> _ABOUT THIS EXERCISE_
For this task, copy the data that follows exactly, keeping every character.

*** INPUT ***

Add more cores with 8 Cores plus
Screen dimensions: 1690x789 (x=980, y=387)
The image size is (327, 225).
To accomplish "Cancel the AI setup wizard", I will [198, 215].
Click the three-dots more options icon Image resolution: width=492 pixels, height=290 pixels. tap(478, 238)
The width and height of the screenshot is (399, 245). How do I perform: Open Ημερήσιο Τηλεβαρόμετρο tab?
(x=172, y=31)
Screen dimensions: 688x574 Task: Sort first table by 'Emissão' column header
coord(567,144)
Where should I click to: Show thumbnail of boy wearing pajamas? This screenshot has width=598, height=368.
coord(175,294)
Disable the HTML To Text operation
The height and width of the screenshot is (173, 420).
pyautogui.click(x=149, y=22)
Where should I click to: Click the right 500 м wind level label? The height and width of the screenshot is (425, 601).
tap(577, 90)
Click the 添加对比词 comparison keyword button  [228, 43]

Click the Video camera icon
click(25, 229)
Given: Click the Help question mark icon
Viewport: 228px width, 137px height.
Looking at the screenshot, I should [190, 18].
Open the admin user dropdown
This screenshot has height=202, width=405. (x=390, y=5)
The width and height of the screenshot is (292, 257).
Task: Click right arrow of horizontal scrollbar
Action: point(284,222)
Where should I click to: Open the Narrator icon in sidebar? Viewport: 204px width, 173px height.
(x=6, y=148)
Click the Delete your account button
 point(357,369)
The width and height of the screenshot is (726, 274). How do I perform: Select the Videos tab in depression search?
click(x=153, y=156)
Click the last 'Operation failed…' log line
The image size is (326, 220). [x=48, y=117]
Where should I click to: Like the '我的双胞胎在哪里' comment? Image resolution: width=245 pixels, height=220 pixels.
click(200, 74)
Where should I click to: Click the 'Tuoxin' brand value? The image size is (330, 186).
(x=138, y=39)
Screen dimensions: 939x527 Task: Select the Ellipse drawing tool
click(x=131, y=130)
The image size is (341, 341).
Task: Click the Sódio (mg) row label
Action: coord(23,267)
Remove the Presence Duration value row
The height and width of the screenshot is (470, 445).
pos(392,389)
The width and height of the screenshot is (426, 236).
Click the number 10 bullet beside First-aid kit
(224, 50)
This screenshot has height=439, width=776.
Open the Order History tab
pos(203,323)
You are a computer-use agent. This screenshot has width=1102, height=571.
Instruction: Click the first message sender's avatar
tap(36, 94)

*** End of INPUT ***

> _TASK RESPONSE_
Add more cores with 8 Cores plus
Screen dimensions: 1690x789 (x=980, y=387)
The image size is (327, 225).
To accomplish "Cancel the AI setup wizard", I will [198, 215].
Click the three-dots more options icon Image resolution: width=492 pixels, height=290 pixels. tap(478, 238)
The width and height of the screenshot is (399, 245). How do I perform: Open Ημερήσιο Τηλεβαρόμετρο tab?
(x=172, y=31)
Screen dimensions: 688x574 Task: Sort first table by 'Emissão' column header
coord(567,144)
Where should I click to: Show thumbnail of boy wearing pajamas? This screenshot has width=598, height=368.
coord(175,294)
Disable the HTML To Text operation
The height and width of the screenshot is (173, 420).
pyautogui.click(x=149, y=22)
Where should I click to: Click the right 500 м wind level label? The height and width of the screenshot is (425, 601).
tap(577, 90)
Click the 添加对比词 comparison keyword button  [228, 43]

Click the Video camera icon
click(25, 229)
Given: Click the Help question mark icon
Viewport: 228px width, 137px height.
Looking at the screenshot, I should [190, 18].
Open the admin user dropdown
This screenshot has height=202, width=405. (x=390, y=5)
The width and height of the screenshot is (292, 257).
Task: Click right arrow of horizontal scrollbar
Action: point(284,222)
Where should I click to: Open the Narrator icon in sidebar? Viewport: 204px width, 173px height.
(x=6, y=148)
Click the Delete your account button
 point(357,369)
The width and height of the screenshot is (726, 274). How do I perform: Select the Videos tab in depression search?
click(x=153, y=156)
Click the last 'Operation failed…' log line
The image size is (326, 220). [x=48, y=117]
Where should I click to: Like the '我的双胞胎在哪里' comment? Image resolution: width=245 pixels, height=220 pixels.
click(200, 74)
Where should I click to: Click the 'Tuoxin' brand value? The image size is (330, 186).
(x=138, y=39)
Screen dimensions: 939x527 Task: Select the Ellipse drawing tool
click(x=131, y=130)
The image size is (341, 341).
Task: Click the Sódio (mg) row label
Action: coord(23,267)
Remove the Presence Duration value row
The height and width of the screenshot is (470, 445).
pos(392,389)
The width and height of the screenshot is (426, 236).
Click the number 10 bullet beside First-aid kit
(224, 50)
This screenshot has height=439, width=776.
Open the Order History tab
pos(203,323)
You are a computer-use agent. This screenshot has width=1102, height=571.
Instruction: Click the first message sender's avatar
tap(36, 94)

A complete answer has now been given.